Pakistan has a long history in which charming personalities have captured power and authoritarian forces have ruled unhindered – both with the promise of uncompromising determination to revamp the economic and administrative structure. But a few strikingly similar practices every now and then indicate the future as nothing but a farce.

This country embarked on a journey of change under the tutelage of a well-read Oxford graduate. He was a man of charisma. People believed in him and saw in him the messiah who would change their lives. People couldn’t help but admire his principles and acumen. They chose him as he was the only option who could help overhaul their lives. He took over the reins of power by capitalizing on the material needs of masses.

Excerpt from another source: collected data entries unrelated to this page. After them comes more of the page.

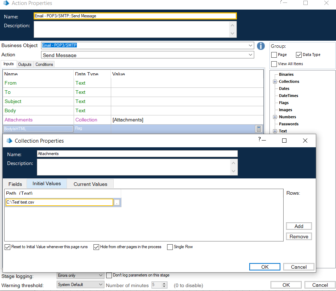Uncheck Hide from other pages in the process
336x291 pixels.
click(96, 247)

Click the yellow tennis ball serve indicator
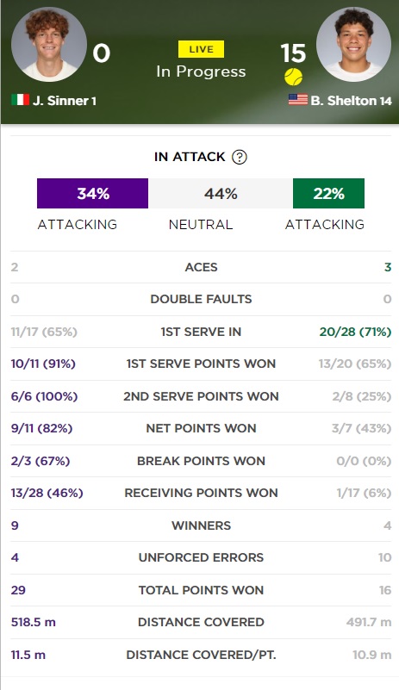(293, 77)
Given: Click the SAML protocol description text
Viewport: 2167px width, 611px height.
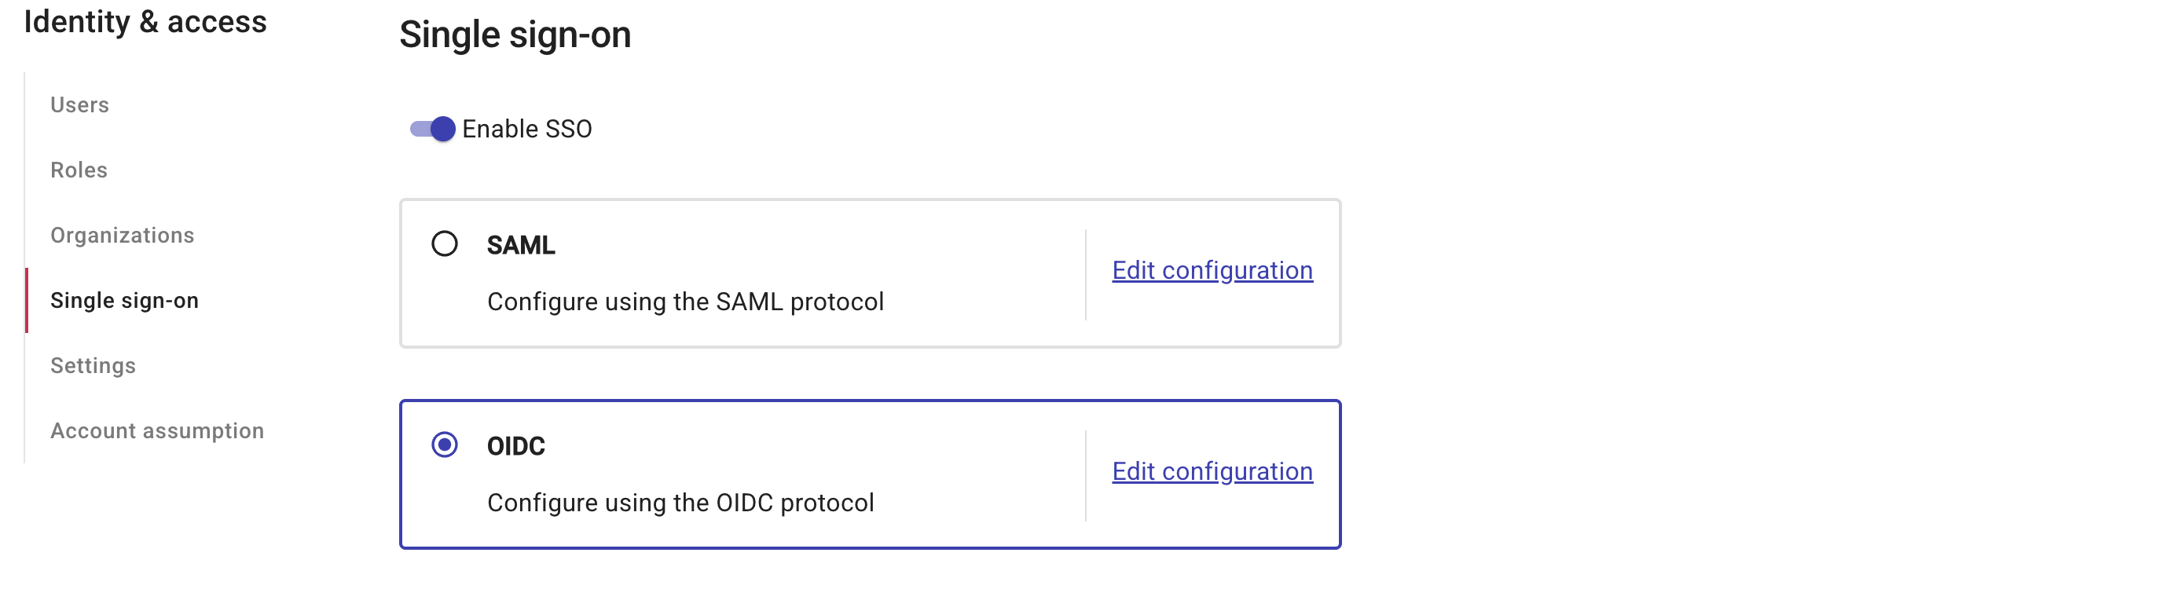Looking at the screenshot, I should pos(686,302).
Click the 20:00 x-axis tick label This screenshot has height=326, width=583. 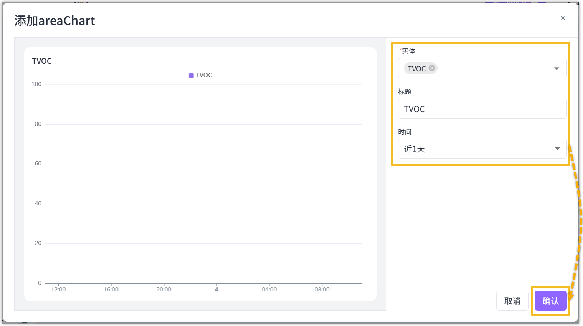[164, 290]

He portrayed change as a dire need to get rid of the tyrannical rule and the morbid state of affairs that the masses had been in. He was the ray of hope for many – having vehemently posed the need to break up the iniquitous concentration of wealth and revamp the bureaucracy. His policies were to support the poor. He wanted the middle-class to rise. He was a man who left people awestruck when he spoke, delivering a magnificent speech in the United Nations for which he was admired across the seas.

But, he was very intolerant towards dissent. He demonized the opposition parties as traitors. It was still all fine; people were docile and living their lives until the bubble of change burst in the faces of all. It was the miserable failure of his governance. The devaluation of the rupee wreaked havoc on the poor. Natural calamities destroyed the livelihoods of millions, but the government failed to reach out for help. Crop production was inadequate due to floods, and to add fuel to the fire the prices of fertilizers and petroleum products skyrocketed. To mitigate the dearth, his government issued orders to import food items but to no avail.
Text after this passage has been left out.